Putting aside these wobbly foundations, it is clear that PBAs fail to even achieve their intended outcome. This is evidenced by the first test case of the Queensland Government’s PBA scheme, introduced in 2017. The large national builder, PBS Building Group, entered administration in March 2023 owing $169 million across 500 creditors. The company’s PBAs reportedly held less than 10% of the funds owed to subcontractors.
PBAs fail to address root causes of payment failure in connection with payment-related disputes between a client and builder and client insolvencies. PBAs only address the proximate source of subcontractor payments – the builders – while ignoring the ultimate source – clients. By design, PBAs cannot expedite or resolve any payment delays or failures arising from the insolvency of a client, or a dispute between client and builder. PBAs offer subcontractors little protection from builder-client disputes or client insolvency.
Furthermore, PBAs perversely increase the risk that builder-client disputes will cascade through the supply chain. This is because PBAs remove the discretion of builders to use funds from one project to offset cashflow constraints on others. Cross-subsidisation is routinely employed across all industries to smooth cashflows. By prohibiting this practice, PBAs greatly limit the ability of builders to minimise the impact of client-side payment delays on subcontractors, while increasing the risk of insolvency.
Another root cause of payment failures and solvency risk in the construction industry that PBAs fail to address is liquidity challenges resulting from adversarial and inequitable approaches to contracting, and decision-making that values the ‘lowest price’ above all other factors.
In fact, the construction industry’s financial issues stem from a focus on the lowest bid price, leading to slim profits and high insolvencies. To address liquidity challenges, policymakers should reform commercial models, sharing risks fairly. Punitive PBA schemes limit builders’ options without balancing risks. Alternative models, like the ‘Managing Contractor’ approach, can safeguard subcontractor payments without PBAs. Transparent methods like ‘open book’ frameworks exist, making PBAs unnecessary.

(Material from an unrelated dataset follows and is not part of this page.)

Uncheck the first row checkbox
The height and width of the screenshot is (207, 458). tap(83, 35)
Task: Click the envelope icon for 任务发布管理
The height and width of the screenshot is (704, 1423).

Despite myriad legislation, Parliamentary reviews and independent inquiries, the case for PBAs is yet to be convincingly made. By contrast, data suggests that PBAs constitute a significant regulatory over-reach. The Australian Constructors Association is working with government, industry and unions to find better ways to improve liquidity and create a more sustainable industry that will be needed if we are to deliver the pipeline of work ahead of us.
Opinion piece by Jon Davies, Chief Executive Officer, Australian Constructors Association
Originally posted via Sourceable.net 27 October 2023.